◆ WORK ORDER ◆
Repeat, word for word, every line from the line holding "The width and" through the final line of the entries below. Skip all pictures.
********************
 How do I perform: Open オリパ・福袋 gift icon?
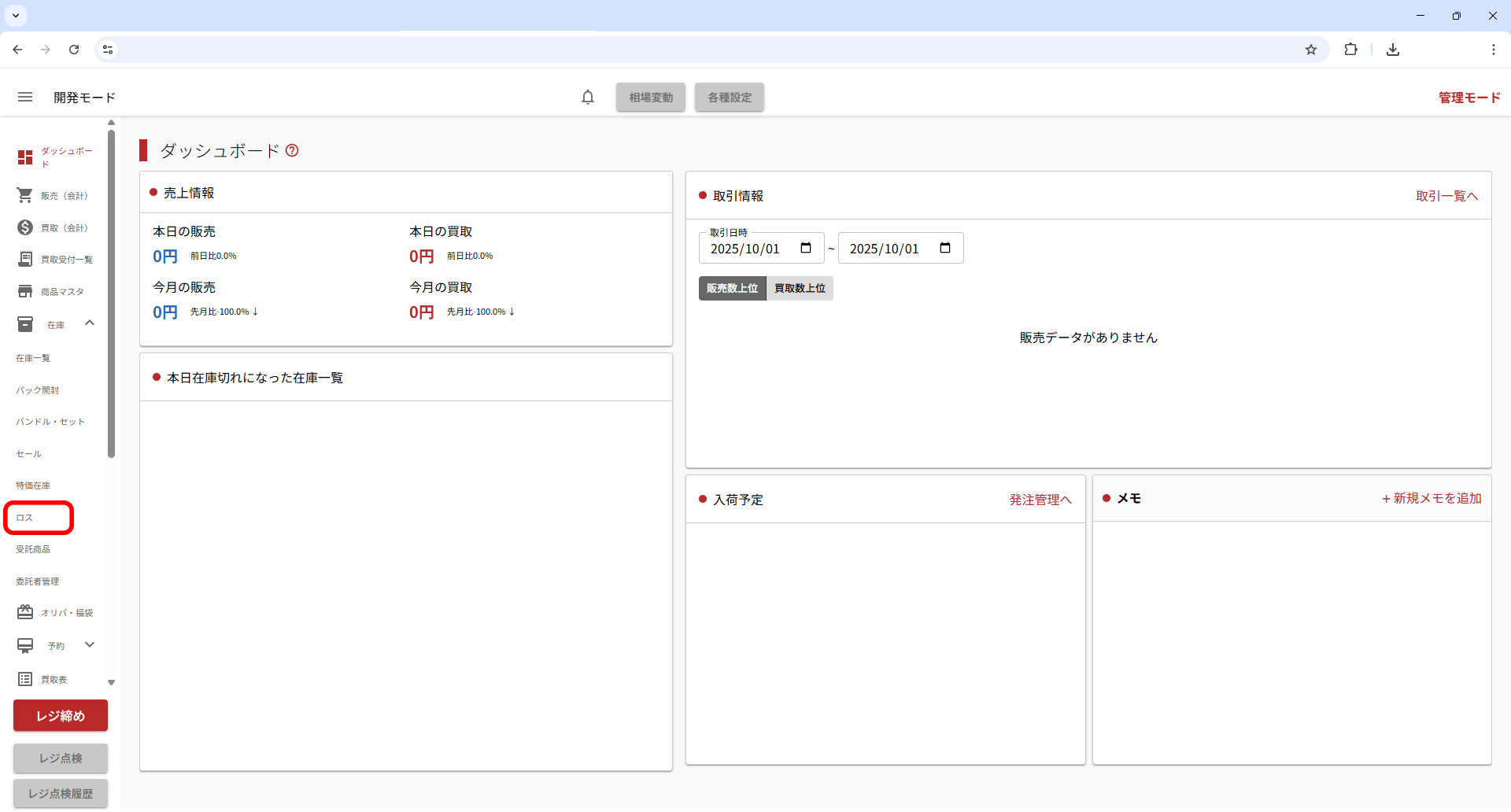(x=25, y=612)
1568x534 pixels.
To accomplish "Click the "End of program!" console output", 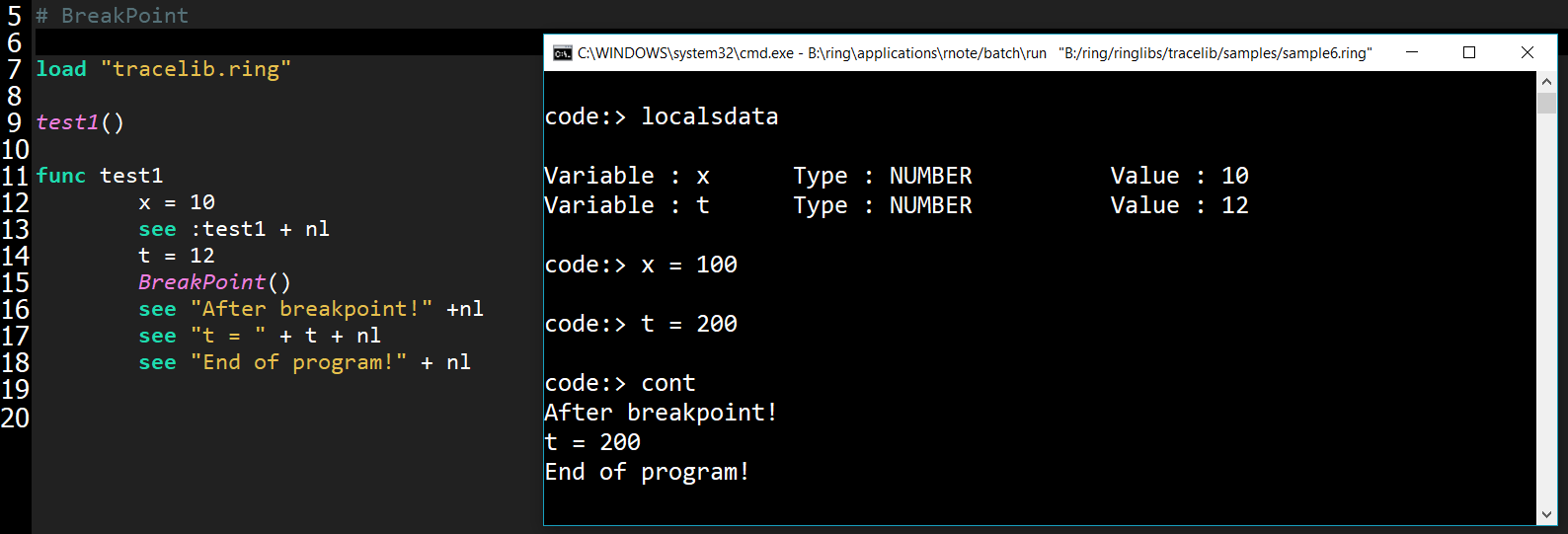I will coord(647,472).
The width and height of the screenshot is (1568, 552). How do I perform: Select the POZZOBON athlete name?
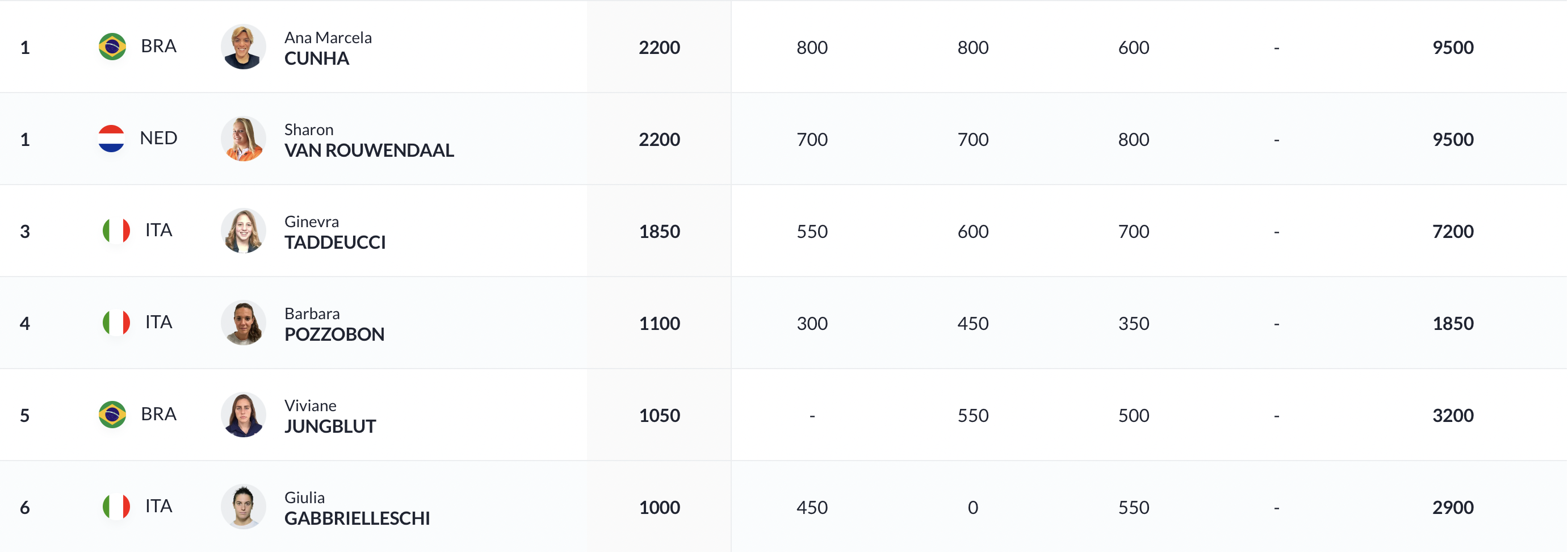[334, 334]
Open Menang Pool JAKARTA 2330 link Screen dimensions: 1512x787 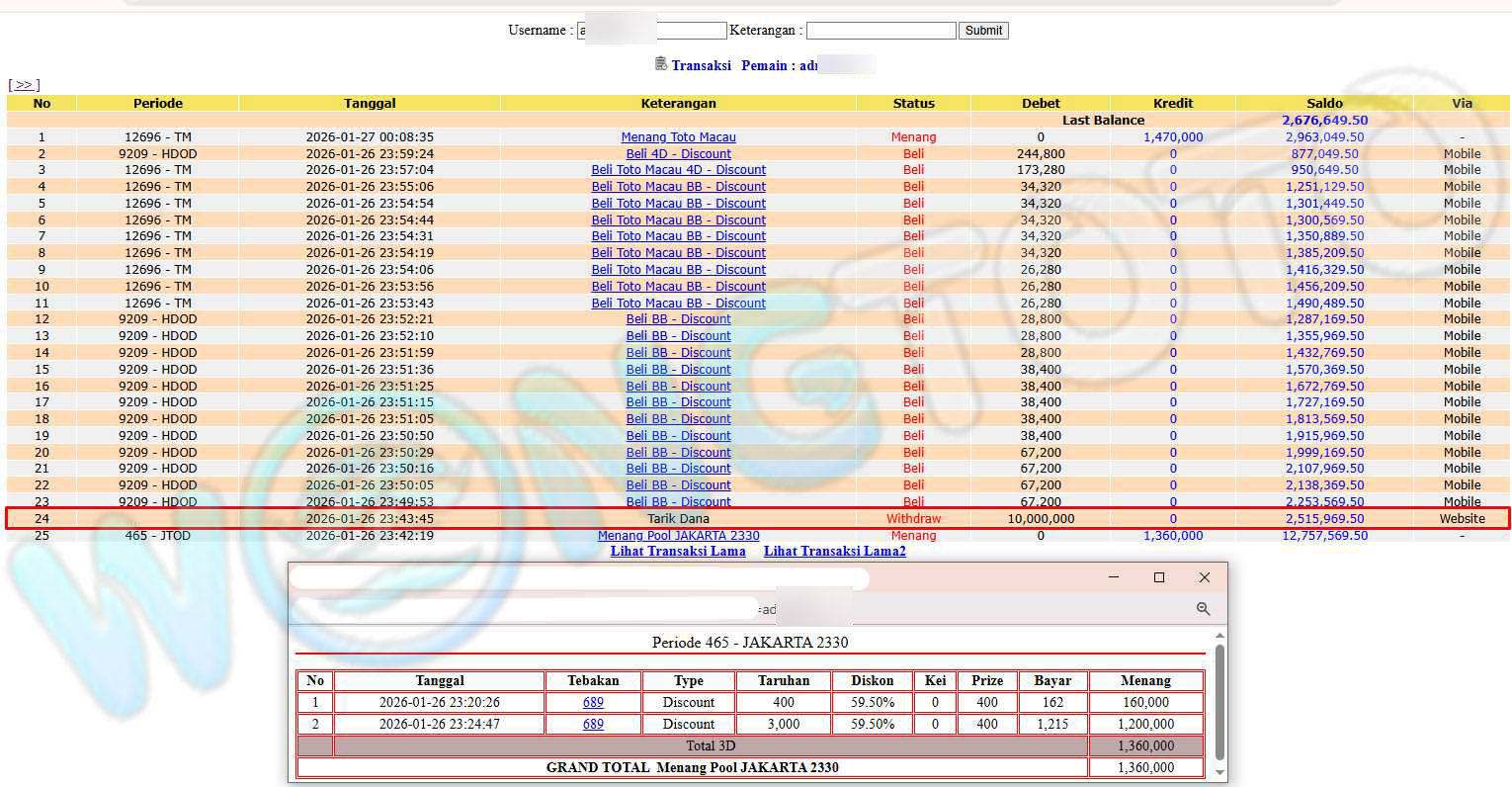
********************
◆ WRITTEN ANSWER ◆
The width and height of the screenshot is (1568, 552). How do I perform: Select the POZZOBON athlete name?
[334, 334]
Open Menang Pool JAKARTA 2330 link Screen dimensions: 1512x787 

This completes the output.